I've got some 3mg eliquid project strawdogs and I find it is a little to light for me and I have got some 36mg vg base with me 

Any advise on how to make it into a 6mg ???


Sent from my iPhone using Tapatalk


----------



## method1 (29/11/15)

how much is in the bottle? You'll need to know in order to calculate how much nicotine to add.


----------



## Silver (29/11/15)

Hey @salmaan 

Where were you yesterday? Did you come to the vape meet? Did you leave early?

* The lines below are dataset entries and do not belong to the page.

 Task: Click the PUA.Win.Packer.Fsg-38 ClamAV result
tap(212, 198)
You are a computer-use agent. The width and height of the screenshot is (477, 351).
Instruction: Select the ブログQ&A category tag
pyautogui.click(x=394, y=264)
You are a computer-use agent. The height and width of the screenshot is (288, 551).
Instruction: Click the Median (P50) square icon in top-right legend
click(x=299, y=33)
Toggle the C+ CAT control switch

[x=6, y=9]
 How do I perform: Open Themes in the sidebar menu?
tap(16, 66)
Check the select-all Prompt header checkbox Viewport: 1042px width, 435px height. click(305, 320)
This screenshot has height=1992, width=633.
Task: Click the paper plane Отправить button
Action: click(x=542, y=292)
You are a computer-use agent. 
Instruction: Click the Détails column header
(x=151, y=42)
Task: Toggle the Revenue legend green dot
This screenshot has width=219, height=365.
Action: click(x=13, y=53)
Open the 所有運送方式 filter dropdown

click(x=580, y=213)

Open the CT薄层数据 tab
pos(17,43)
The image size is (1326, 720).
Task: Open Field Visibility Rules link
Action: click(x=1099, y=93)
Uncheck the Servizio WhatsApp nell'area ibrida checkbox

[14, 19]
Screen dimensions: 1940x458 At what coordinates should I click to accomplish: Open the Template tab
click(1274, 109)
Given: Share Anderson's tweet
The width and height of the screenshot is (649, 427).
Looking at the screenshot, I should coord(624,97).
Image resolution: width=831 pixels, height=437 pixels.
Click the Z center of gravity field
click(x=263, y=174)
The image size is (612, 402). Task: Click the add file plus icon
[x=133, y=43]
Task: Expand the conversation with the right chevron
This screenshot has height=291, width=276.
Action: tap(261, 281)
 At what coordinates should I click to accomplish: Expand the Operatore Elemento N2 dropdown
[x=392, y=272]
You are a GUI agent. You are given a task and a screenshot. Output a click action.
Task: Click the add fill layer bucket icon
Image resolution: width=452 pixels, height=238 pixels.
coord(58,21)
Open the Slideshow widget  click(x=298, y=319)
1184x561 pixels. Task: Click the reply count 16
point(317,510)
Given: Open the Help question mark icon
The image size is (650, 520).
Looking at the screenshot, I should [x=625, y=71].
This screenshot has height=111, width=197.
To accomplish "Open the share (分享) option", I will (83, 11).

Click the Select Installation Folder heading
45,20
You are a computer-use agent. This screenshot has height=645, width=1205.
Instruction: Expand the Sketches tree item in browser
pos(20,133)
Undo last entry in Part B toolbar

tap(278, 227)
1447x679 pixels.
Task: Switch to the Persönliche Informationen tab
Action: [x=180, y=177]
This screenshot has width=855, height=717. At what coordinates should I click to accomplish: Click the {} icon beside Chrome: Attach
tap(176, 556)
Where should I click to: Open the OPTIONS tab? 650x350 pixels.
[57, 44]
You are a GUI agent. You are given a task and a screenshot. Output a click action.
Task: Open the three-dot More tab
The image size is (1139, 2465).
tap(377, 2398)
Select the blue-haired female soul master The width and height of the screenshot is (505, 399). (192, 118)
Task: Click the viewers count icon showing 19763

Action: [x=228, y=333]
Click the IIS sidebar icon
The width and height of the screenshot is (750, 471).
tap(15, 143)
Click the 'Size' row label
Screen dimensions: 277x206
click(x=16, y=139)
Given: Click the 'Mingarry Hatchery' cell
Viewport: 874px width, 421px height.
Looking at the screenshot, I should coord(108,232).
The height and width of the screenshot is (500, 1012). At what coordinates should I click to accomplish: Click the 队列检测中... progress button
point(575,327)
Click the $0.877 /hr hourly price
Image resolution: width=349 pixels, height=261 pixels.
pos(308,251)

1 part 36mg base and 9 parts 3mg juice should get you to 6.3 mg
Let us know how it tastes


----------



## salmaan (29/11/15)

@method1 I've got a full bottle of 3mg that came from A 100 ml bottle 


Sent from my iPhone using Tapatalk


----------



## salmaan (29/11/15)

@Silver I had to write a national benchmark test in sandton at 7:30 in the morning for my university acceptance 

So it became a little tedious drive out of lenasia again 
I really wanted to be there though 

I just put in 1 part of vg nic let it settle and I will get back to you asap


Sent from my iPhone using Tapatalk


----------



## salmaan (29/11/15)

@method 30ml sorry 


Sent from my iPhone using Tapatalk


----------



## Silver (29/11/15)

salmaan said:


> @method 30ml sorry
> 
> 
> Sent from my iPhone using Tapatalk



My calculation says you need to add 3.3 ml of 36mg base to get your combined 33.3ml mix up to 6mg
@method1 can you confirm if i am correct before @salmaan goes ahead


----------



## Silver (29/11/15)

salmaan said:


> @Silver I had to write a national benchmark test in sandton at 7:30 in the morning for my university acceptance
> 
> So it became a little tedious drive out of lenasia again
> I really wanted to be there though
> ...



Ah, well I hope it went well for you! 
The reason i ask - you wont like - but you won a random draw prize, but you weren't there to collect it so we had to draw again. Cant remember which prize it was for but i remember calling out your forum name 

Hope to see you next time


----------



## salmaan (29/11/15)

Silver said:


> Ah, well I hope it went well for you!
> The reason i ask - you wont like - but you won a random draw prize, but you weren't there to collect it so we had to draw again. Cant remember which prize it was for but i remember calling out your forum name
> 
> Hope to see you next time



Well I guess you snooze you lose right ? 
The regret just kicked in 

It went good thank you for asking 


Sent from my iPhone using Tapatalk

Reactions: Like 1


----------



## DaveH (29/11/15)

Well I made it 3ml of 36mg base to get 6mg. But 0.3mg is neither here nor there (10%) 

Dave


----------



## salmaan (30/11/15)

@Dave @Silver @method1 
Just woke up now topped up my tank and it's just too perfect just how I like it 

Left it to steep for the night 
Thanks everyone for your help 


Sent from my iPhone using Tapatalk

Reactions: Like 3


----------